** Task details **
Pick out each line in the records below that contains the word "Open", and copy those lines.

Portion of a data file

*-*-*

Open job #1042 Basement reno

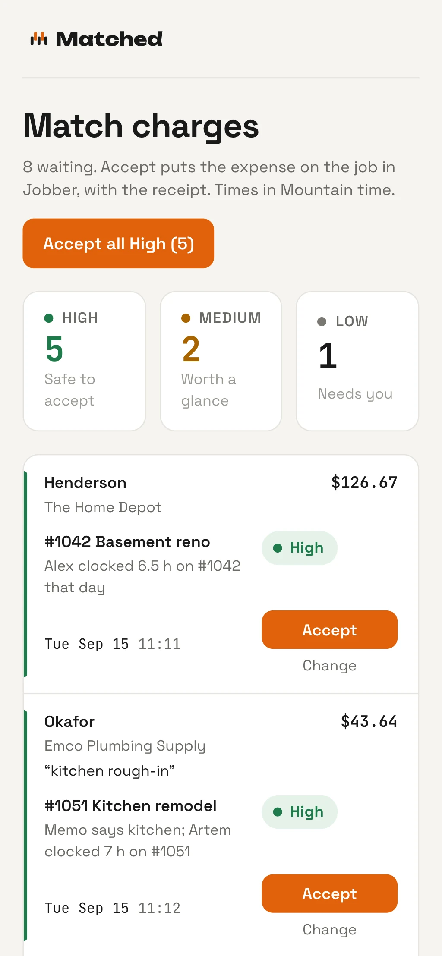tap(127, 542)
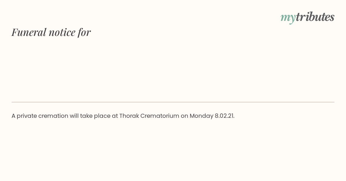Click the word "for" in the heading

84,32
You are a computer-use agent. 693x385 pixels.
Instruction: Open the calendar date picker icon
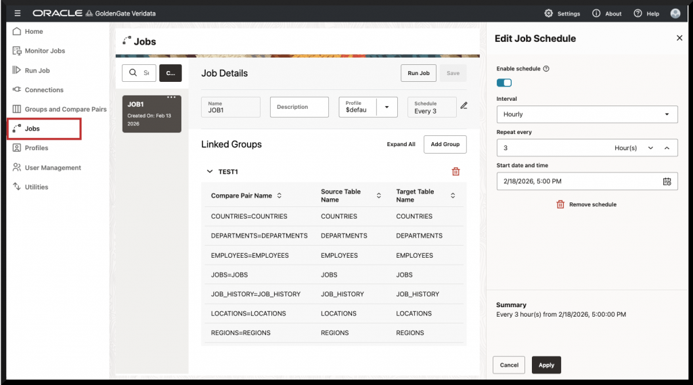(667, 181)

*-*-*

** The answer **
Open job #1042 Basement reno
Instruction: Open the calendar date picker icon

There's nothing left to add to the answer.